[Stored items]
---
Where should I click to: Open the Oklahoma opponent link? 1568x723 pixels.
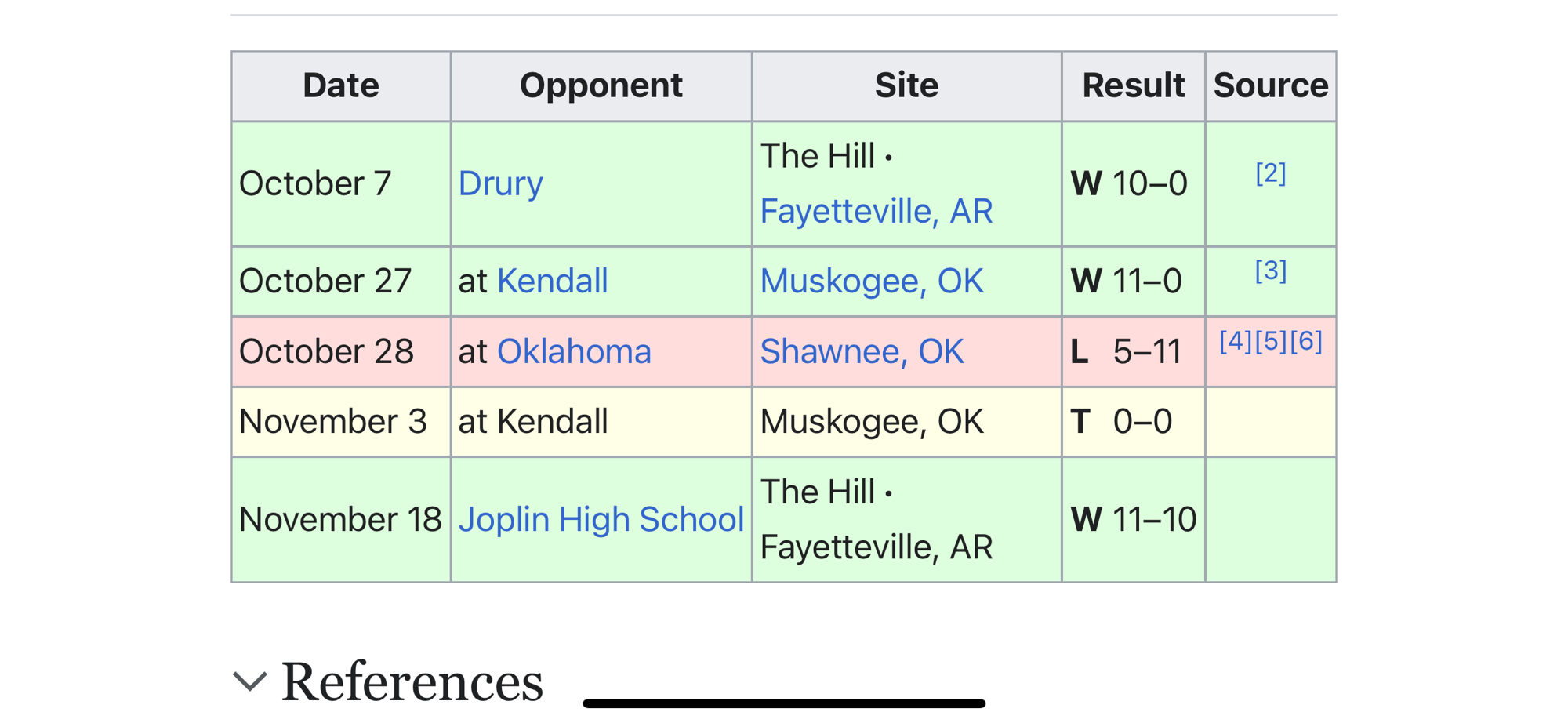574,352
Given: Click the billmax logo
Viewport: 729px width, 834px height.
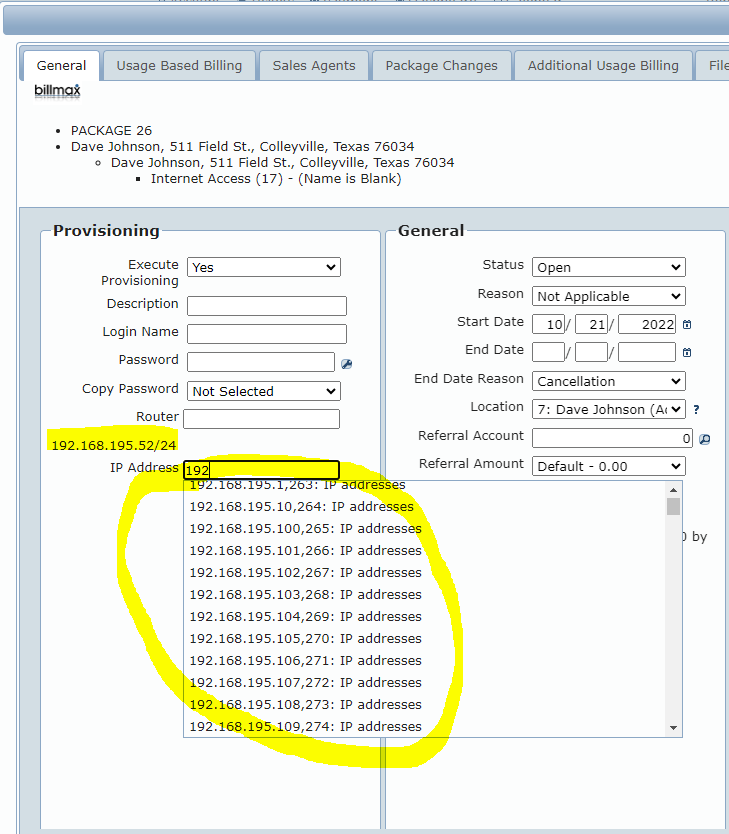Looking at the screenshot, I should click(57, 90).
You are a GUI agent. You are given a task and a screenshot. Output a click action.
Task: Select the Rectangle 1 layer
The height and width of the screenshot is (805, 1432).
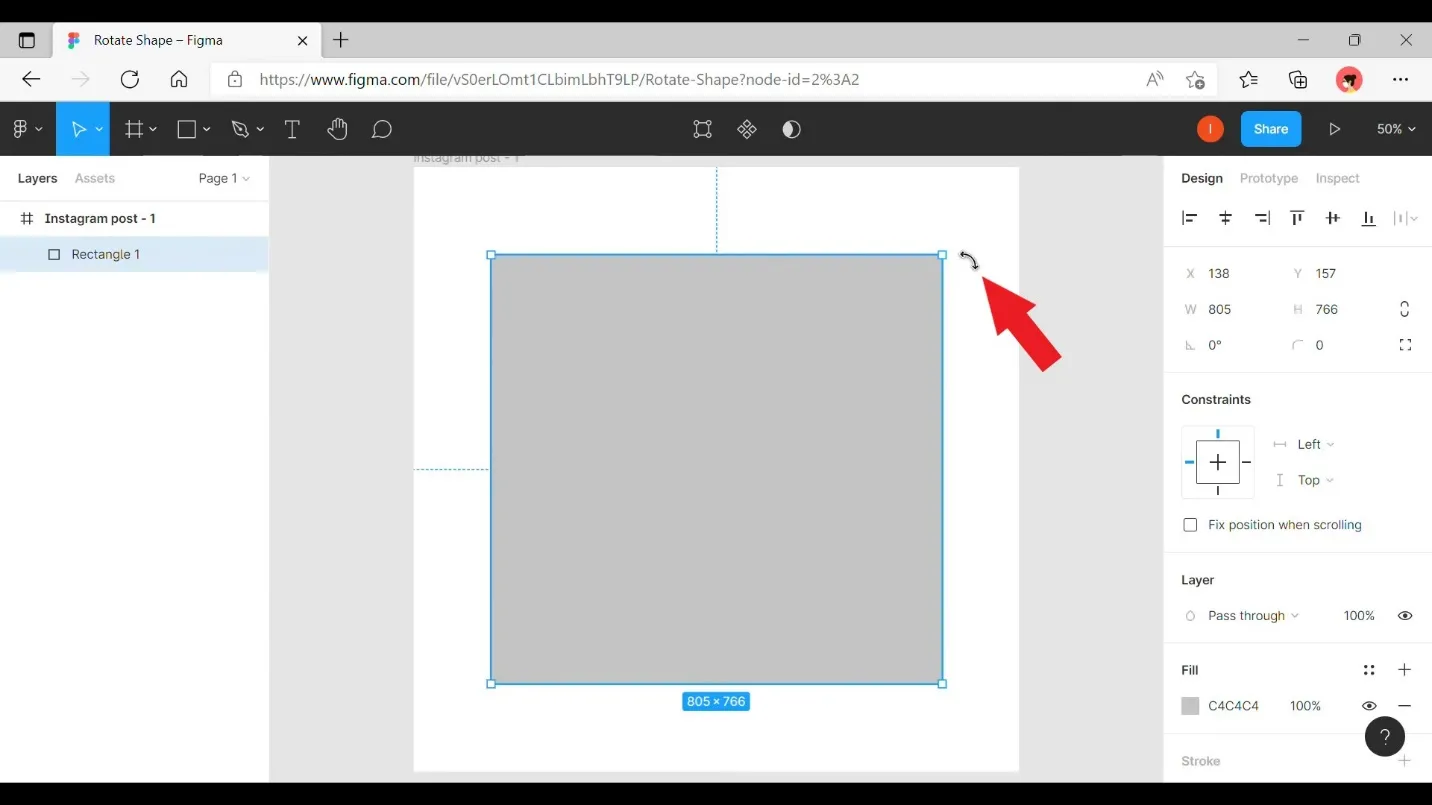point(106,254)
---
**Required action**
Final task for the records above: print exactly the lines from the one that contains "The height and" through the last line, both ends included, pictures excluded.

**Written answer**
The height and width of the screenshot is (805, 1432).
point(106,254)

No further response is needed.